Ms Regan said 111 patients had presented to the emergency department during her shift that day.

The inquest heard Mr Crowley was registered by TUH at 12.13pm but was not triaged for almost two hours when all arrivals should have been seen within 15 minutes.

Ms Regan admitted to the coroner that she had categorised Mr Crowley as a Category 3 patient based on an assessment tool which meant he should be examined by a doctor within one hour.

However, she acknowledged that under a different version of the same tool available in the hospital the patient should have been classified as Category 2 which was for more urgent cases with a recommended medical examination within 10 minutes.

Elevated early warning score

Ms Regan said an elevated early warning score recorded for Mr Crowley was not highlighted to other medical staff at the time but would be under a new system now operated by TUH.

She also revealed that she had completed an incident form at the end of her shift that night to raise concern about overcrowding and lack of staff in the emergency department.

Another triage nurse, Carol Greene, described finding Mr Crowley lying on the floor of a waiting area at 9.25pm due to his pains.

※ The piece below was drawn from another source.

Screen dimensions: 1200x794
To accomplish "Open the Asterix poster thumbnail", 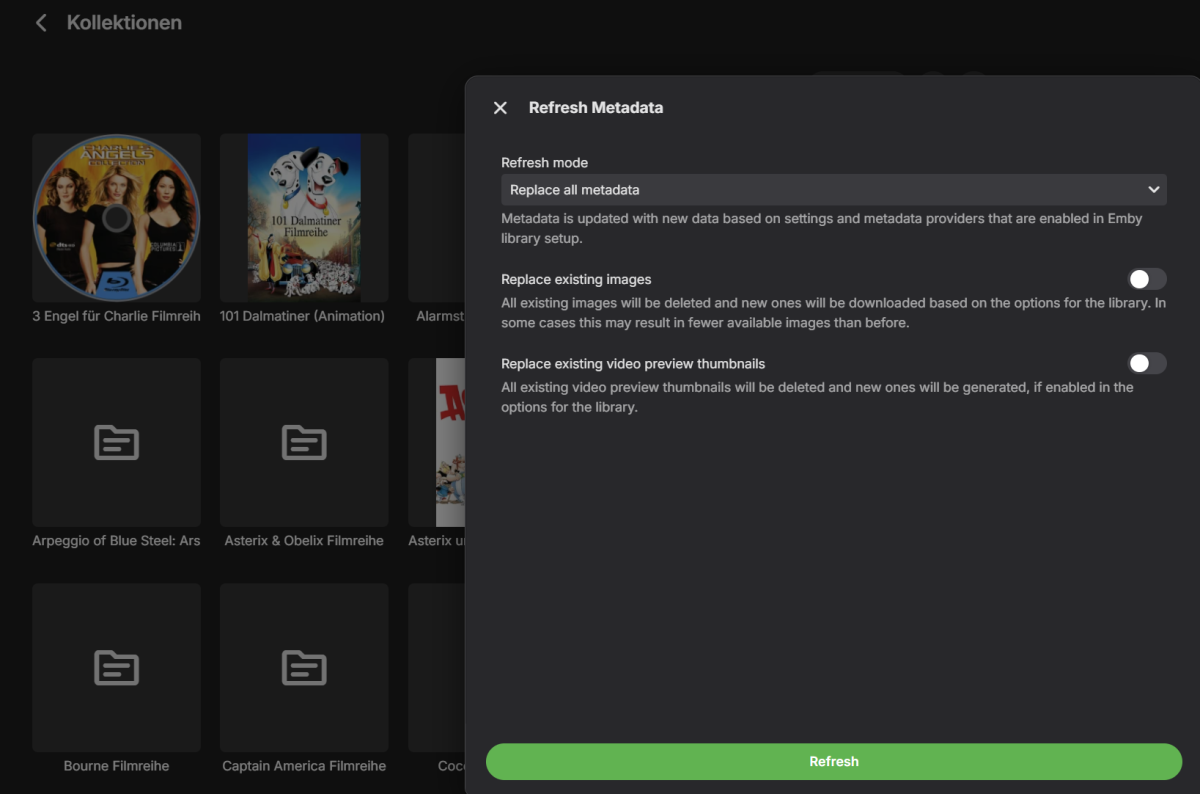I will [x=450, y=442].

Ms Greene said she helped him into a wheelchair and brought the patient to another waiting area where she passed on her concerns about his condition to another nurse.

Dr Gavin Sedgwick, who was a senior house officer at the time at TUH, said Mr Crowley was in distress and he had prescribed IV fluids for the patient who he examined at 11.05pm.

Staff nurse, Danilo Garin, said he had been unable to give the IV fluids to the patient until around 1am.

Mr Garin explained he was delayed in finding another nurse to sign off on administering the medication due to staff shortages and a busy workload.

The nurse said Mr Crowley was lying on a trolley in distress when he arrived with the IV fluids and the patient suddenly became unresponsive.

He immediately sought help but efforts to resuscitate Mr Crowley were unsuccessful and he was pronounced dead at 2.45am.

A consultant in emergency medicine, Aileen McCabe, said the treatment given to the patient was correct but added: “Unfortunately it was delayed.”

Dr McCabe said tests showed the patient had suffered an acute kidney injury from dehydration.

Postmortem results confirmed Mr Crowley died from metabolic ketoacidosis and upper gastrointestinal bleeding.

Dr McCabe told the coroner that changes had been made at TUH since Mr Crowley’s death including blood tests being ordered and completed within an hour in some cases before a patient is triaged.

The consultant said any patient with abnormal test results would be prioritised for care, while a colour-coded priority system is used to alert staff to the most urgent cases.

She added: “We have significantly enhanced our safety systems particularly for patients waiting to be seen.”

Dr McCabe told the inquest that 56 patients were waiting to be examined by a doctor at 9.30pm on the day Mr Crowley was there with a further 13 patients waiting to be triaged.

Although the department now had additional staffing levels, the consultant said the number of doctors was still “inadequate” for the volume of patients coming to the hospital as was the clinical space for examining them.

Dr Mr Cabe said the number of people attending the emergency department had increased despite the ending of the Covid-19 pandemic with up to 6,000 now presenting on average per month.

She outlined how patients due to be admitted to the hospital were now moved to wards that were “already at full capacity” when the emergency department reached its own capacity of 71 patients under a new escalation policy.

Returning a verdict of death by misadventure, Dr Keane said she was deeply sorry for the pain, suffering and loss, felt by Mr Crowley’s family.

The coroner also acknowledged how staff at TUH were working in “extremely challenging conditions” and remarked that the extreme pressure they faced was “very clearly established and heard.”